Anine Kierulf is professor of constitutional law at the University of Oslo Department of Public and International Law, and a special advisor to the Norwegian National human rights institution, where she was Research Director from 2017 to 2020. Her main areas of research are constitutional law, human rights and freedom of expression.

Kierulf holds a cand.jur. from the University of Oslo, an LL.M. from Northwestern University School of Law and a PhD from the University of Oslo. She was a visiting scholar at the University of Chicago in 2010, has worked as legal expert on freedom of expression to the Council of Europe, a senior lawyer in the Norwegian law firm Schjødt, and a judge at Ringerike City Court. She is a member of the Norwegian Academy for Language and Literature, and on the board of Fritt Ord.
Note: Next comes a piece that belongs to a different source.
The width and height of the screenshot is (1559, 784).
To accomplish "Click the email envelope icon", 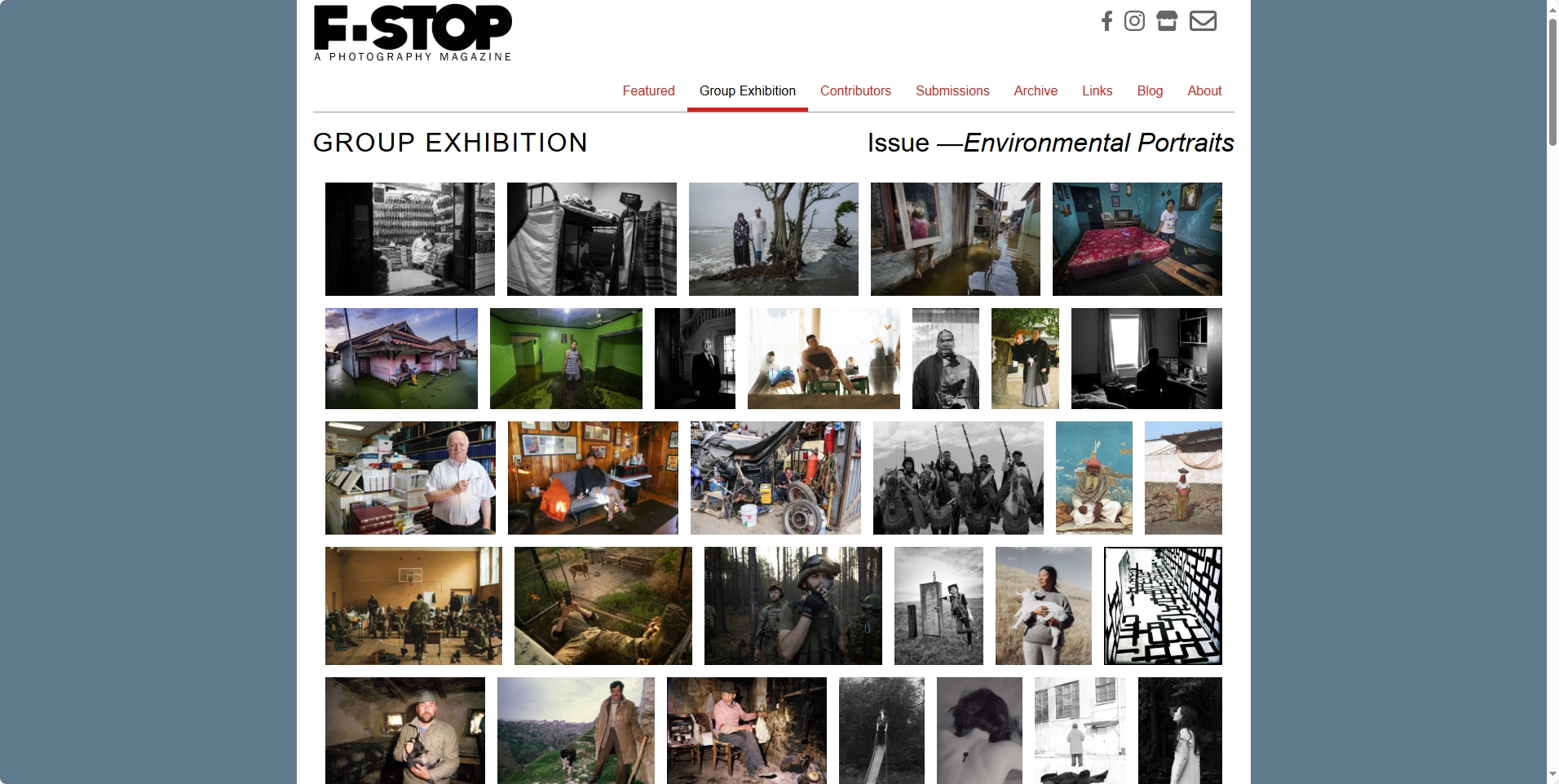I will [x=1203, y=20].
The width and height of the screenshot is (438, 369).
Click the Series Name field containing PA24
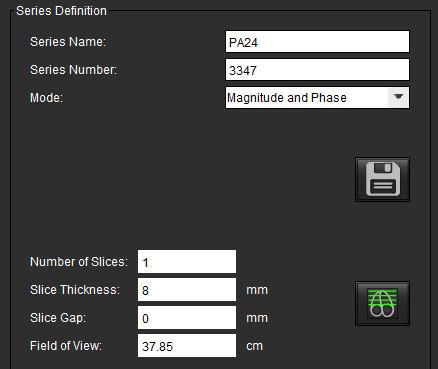[x=317, y=42]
She has previously been on the boards of Pax Publishing, Dagsavisen, the Norwegian Cancer Society, Morgenbladet and the Council for DNT (Norwegian Trekking Association).

Anine Kierulf was awarded the 2013 "Voice of the Year" prize by the Norwegian paper Natt&Dag for being "an exemplary translator of legalese into the broader public debate, and for protesting against an insular and conflict-avoiding culture in academia". In 2015 she received the Norwegian Research Council's Award for Excellence in Communication of Science for her "ability to explain complex problems simply, clearly and concisely". She is a much used commentator on legal questions in Norwegian print and broadcast media, and is a columnist for Dagens Næringsliv.

Kierulf lives in Oslo with her husband, Rune Slagstad.

== Bibliography ==
- Freedom of Speech Abridged?, Anine Kierulf and Helge Rønning (eds.) Nordicom, 2009 ISBN 978-91-89471-76-4
- Høyesterett og Knut Hamsun, Anine Kierulf and Cato Schiøtz Gyldendal, (2004)
- Taking Judicial Review Seriously, PhD Dissertation, University of Oslo (2014) .
- Judicial Review in Norway - A Bicentennial Debate, Cambridge University Press (2018), ISBN 9781108617727.
- Rett frem, Fagbokforlaget (2020) ISBN 9788245035117.
- Hva er ytringsfrihet?, Universitetsforlaget (2021) ISBN 9788215047577.